Harry, who is a trained musician and previously worked as a fundraiser for English National Opera, said he was especially looking forward to Scaramouche Jones Or The Seven White Masks later in June.

“It’s going to be brilliant – starring Justin Butcher in the lead role, it’s 20 years since it was made famous by the late Pete Postlethwaite,” he said.
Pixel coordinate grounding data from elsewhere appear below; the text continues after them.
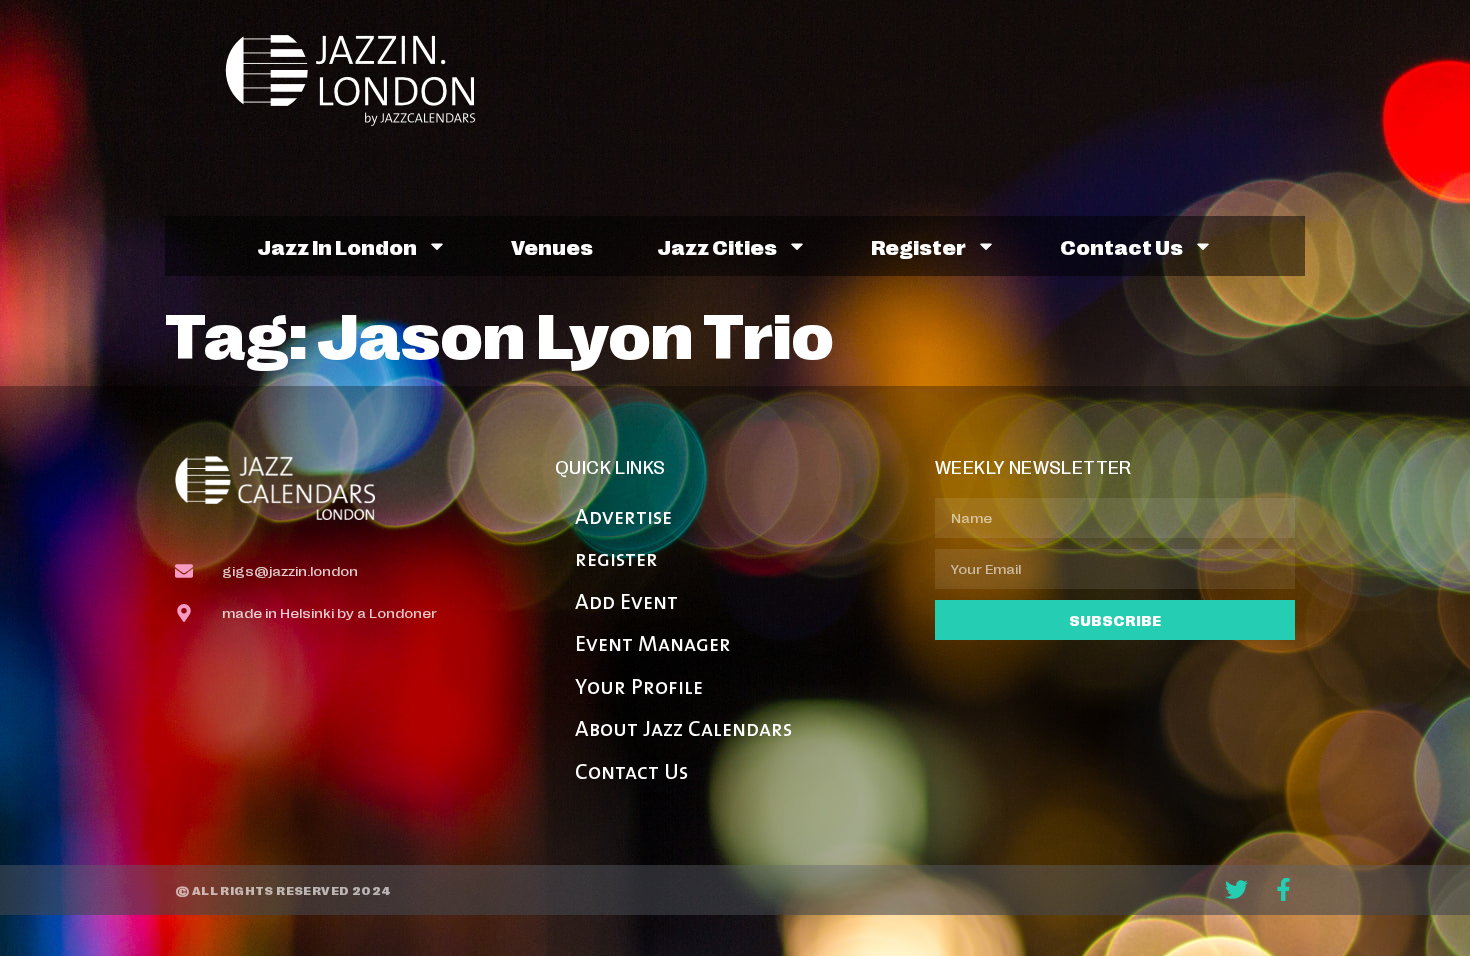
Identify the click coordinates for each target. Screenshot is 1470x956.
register (918, 246)
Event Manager (653, 645)
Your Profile (639, 688)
“In general though, the thing I’ve really missed over the last 14 months is that feeling that people are coming from all different areas, different day-jobs, into one space, to enjoy one thing together – an experience of about 90 minutes without any interruption from the outside world.

“There’s the brilliant magic where there are two or three artists on stage with an audience and they’re all enjoying it together.

“There’s a reason why, since humans lived in the caves, we’ve been taking part in live performance.

“We love being in a  group – it’s something really simple – and we haven’t always been able to do that during the pandemic.

“There have been great things that have come from the proliferation of live streaming, which will really improve the whole theatre sector, but nothing can beat that bustle before 7.30pm, where loads of people who don’t know each other are about to share quite an intimate experience, side by side.

“It’s a really beautiful thing and it’s something we do brilliantly well in London.”

 With strong demand for tickets reported, don’t delay booking if you’re planning an evening out at Wilton’s or another venue in the coming months.